## What the task requires
Could you copy every entry exactly, with nothing changed?

## Task material
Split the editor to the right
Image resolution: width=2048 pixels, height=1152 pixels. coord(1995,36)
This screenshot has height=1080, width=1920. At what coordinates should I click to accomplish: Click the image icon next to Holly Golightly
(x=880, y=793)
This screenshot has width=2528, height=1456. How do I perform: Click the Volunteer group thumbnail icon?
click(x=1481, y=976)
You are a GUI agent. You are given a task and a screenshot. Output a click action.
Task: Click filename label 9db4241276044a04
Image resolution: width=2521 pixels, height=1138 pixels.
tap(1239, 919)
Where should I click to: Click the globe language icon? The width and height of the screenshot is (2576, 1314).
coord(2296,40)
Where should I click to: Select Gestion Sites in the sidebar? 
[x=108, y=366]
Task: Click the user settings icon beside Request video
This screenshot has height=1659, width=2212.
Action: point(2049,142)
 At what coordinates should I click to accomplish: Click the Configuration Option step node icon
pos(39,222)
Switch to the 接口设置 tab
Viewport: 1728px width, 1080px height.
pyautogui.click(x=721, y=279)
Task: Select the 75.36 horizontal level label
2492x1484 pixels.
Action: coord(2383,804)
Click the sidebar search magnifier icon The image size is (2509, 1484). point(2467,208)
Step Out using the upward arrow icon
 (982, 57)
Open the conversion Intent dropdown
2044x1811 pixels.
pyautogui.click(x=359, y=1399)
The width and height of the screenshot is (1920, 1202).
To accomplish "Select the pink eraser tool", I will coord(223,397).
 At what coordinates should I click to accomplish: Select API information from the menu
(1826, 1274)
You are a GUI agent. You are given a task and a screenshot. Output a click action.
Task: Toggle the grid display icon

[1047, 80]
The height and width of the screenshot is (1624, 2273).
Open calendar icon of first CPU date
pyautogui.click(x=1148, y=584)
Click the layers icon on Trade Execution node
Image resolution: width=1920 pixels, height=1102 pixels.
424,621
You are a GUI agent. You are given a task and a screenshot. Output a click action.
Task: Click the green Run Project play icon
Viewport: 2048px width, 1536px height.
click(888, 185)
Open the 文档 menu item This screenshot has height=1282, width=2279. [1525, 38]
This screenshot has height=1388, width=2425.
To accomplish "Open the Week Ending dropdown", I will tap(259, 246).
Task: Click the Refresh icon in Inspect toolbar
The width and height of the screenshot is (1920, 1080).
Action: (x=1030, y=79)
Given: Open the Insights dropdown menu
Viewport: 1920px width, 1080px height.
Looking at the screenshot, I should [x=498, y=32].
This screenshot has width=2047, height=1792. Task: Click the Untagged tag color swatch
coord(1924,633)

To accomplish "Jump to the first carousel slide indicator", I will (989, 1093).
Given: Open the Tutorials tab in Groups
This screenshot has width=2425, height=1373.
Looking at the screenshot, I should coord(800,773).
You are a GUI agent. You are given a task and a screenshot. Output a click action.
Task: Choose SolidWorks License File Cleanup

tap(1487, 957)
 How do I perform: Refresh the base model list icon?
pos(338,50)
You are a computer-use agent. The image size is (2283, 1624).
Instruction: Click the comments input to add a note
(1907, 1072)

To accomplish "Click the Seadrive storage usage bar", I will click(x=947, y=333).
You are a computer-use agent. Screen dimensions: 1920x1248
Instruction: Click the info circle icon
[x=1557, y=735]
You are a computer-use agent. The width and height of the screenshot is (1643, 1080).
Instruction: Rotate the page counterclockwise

## Exercise response
Split the editor to the right
Image resolution: width=2048 pixels, height=1152 pixels. coord(1995,36)
This screenshot has height=1080, width=1920. At what coordinates should I click to accomplish: Click the image icon next to Holly Golightly
(x=880, y=793)
This screenshot has width=2528, height=1456. How do I perform: Click the Volunteer group thumbnail icon?
click(x=1481, y=976)
You are a GUI agent. You are given a task and a screenshot. Output a click action.
Task: Click filename label 9db4241276044a04
Image resolution: width=2521 pixels, height=1138 pixels.
tap(1239, 919)
Where should I click to: Click the globe language icon? The width and height of the screenshot is (2576, 1314).
coord(2296,40)
Where should I click to: Select Gestion Sites in the sidebar? 
[x=108, y=366]
Task: Click the user settings icon beside Request video
This screenshot has height=1659, width=2212.
Action: point(2049,142)
 At what coordinates should I click to accomplish: Click the Configuration Option step node icon
pos(39,222)
Switch to the 接口设置 tab
Viewport: 1728px width, 1080px height.
pyautogui.click(x=721, y=279)
Task: Select the 75.36 horizontal level label
2492x1484 pixels.
Action: coord(2383,804)
Click the sidebar search magnifier icon The image size is (2509, 1484). point(2467,208)
Step Out using the upward arrow icon
 (982, 57)
Open the conversion Intent dropdown
2044x1811 pixels.
pyautogui.click(x=359, y=1399)
The width and height of the screenshot is (1920, 1202).
To accomplish "Select the pink eraser tool", I will coord(223,397).
 At what coordinates should I click to accomplish: Select API information from the menu
(1826, 1274)
You are a GUI agent. You are given a task and a screenshot. Output a click action.
Task: Toggle the grid display icon

[1047, 80]
The height and width of the screenshot is (1624, 2273).
Open calendar icon of first CPU date
pyautogui.click(x=1148, y=584)
Click the layers icon on Trade Execution node
Image resolution: width=1920 pixels, height=1102 pixels.
424,621
You are a GUI agent. You are given a task and a screenshot. Output a click action.
Task: Click the green Run Project play icon
Viewport: 2048px width, 1536px height.
click(888, 185)
Open the 文档 menu item This screenshot has height=1282, width=2279. [1525, 38]
This screenshot has height=1388, width=2425.
To accomplish "Open the Week Ending dropdown", I will tap(259, 246).
Task: Click the Refresh icon in Inspect toolbar
The width and height of the screenshot is (1920, 1080).
Action: (x=1030, y=79)
Given: Open the Insights dropdown menu
Viewport: 1920px width, 1080px height.
Looking at the screenshot, I should [x=498, y=32].
This screenshot has width=2047, height=1792. Task: Click the Untagged tag color swatch
coord(1924,633)

To accomplish "Jump to the first carousel slide indicator", I will (989, 1093).
Given: Open the Tutorials tab in Groups
This screenshot has width=2425, height=1373.
Looking at the screenshot, I should coord(800,773).
You are a GUI agent. You are given a task and a screenshot. Output a click action.
Task: Choose SolidWorks License File Cleanup

tap(1487, 957)
 How do I perform: Refresh the base model list icon?
pos(338,50)
You are a computer-use agent. The image size is (2283, 1624).
Instruction: Click the comments input to add a note
(1907, 1072)

To accomplish "Click the Seadrive storage usage bar", I will click(x=947, y=333).
You are a computer-use agent. Screen dimensions: 1920x1248
Instruction: Click the info circle icon
[x=1557, y=735]
You are a computer-use agent. The width and height of the screenshot is (1643, 1080).
Instruction: Rotate the page counterclockwise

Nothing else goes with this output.